There are at least 15 separate cycles, or "broods," of periodic cicadas in the USA. Some emerge every 17 years, while others come out every 13 years. Some species show up every summer.

This year's group is known as Brood IV, the "Kansan Brood."

Different broods of cicadas appear in various parts of the eastern half of the country in varying years, according to the website CicadaMania.

The bugs have never been seen in the West. They feed on sap from deciduous trees (those with leaves) that are mainly found in the eastern USA.

The heavy rainfall that drenched Texas and Oklahoma in May shouldn't bug the cicadas too much, Burk said. "The ground will be pretty saturated, but I don't think that would affect them unless the area where they were living was actually under standing water for a prolonged period," he said.

A separate brood of 13-year cicadas is also appearing this year, in the Lower Mississippi Valley, CicadaMania reported.
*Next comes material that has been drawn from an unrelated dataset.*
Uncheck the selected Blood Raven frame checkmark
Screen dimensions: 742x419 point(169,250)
A periodical cicada lands on an Iris leaf in a garden in Lawrence, Kan., May 29, 2015. Brood IV cicadas, the Kansan brood, are emerging in Texas, Oklahoma, Missouri, Kansas, Nebraska, and Iowa this spring.
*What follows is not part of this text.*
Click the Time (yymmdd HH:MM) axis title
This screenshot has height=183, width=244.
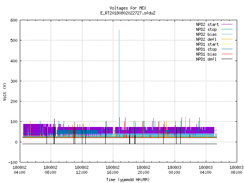click(x=128, y=180)
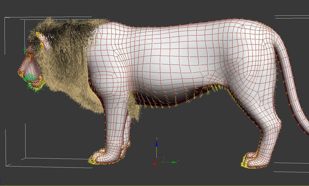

The cicadas' loud noise is made by males to attract females. The males contract ridged membranes on their abdomens to make the sound, which is amplified by their almost-hollow abdomens.

Each species has its own sound, and the chorus can reach 90 decibels — as loud as a lawnmower, CicadaMania said.

Cicadas are harmless, though they're big enough to startle humans. The largest ones can have 3-inch wingspans. If enough of them emerge, the crunchy critters can wreak havoc outdoors as they scuttle across parks, patios, decks and sidewalks.

Young, small trees can be damaged when females deposit their eggs inside branches, said John Cooley, a research scientist from the University of Connecticut.

An adult cicada usually lives two to four weeks, which isn't very long after waiting 17 years underground.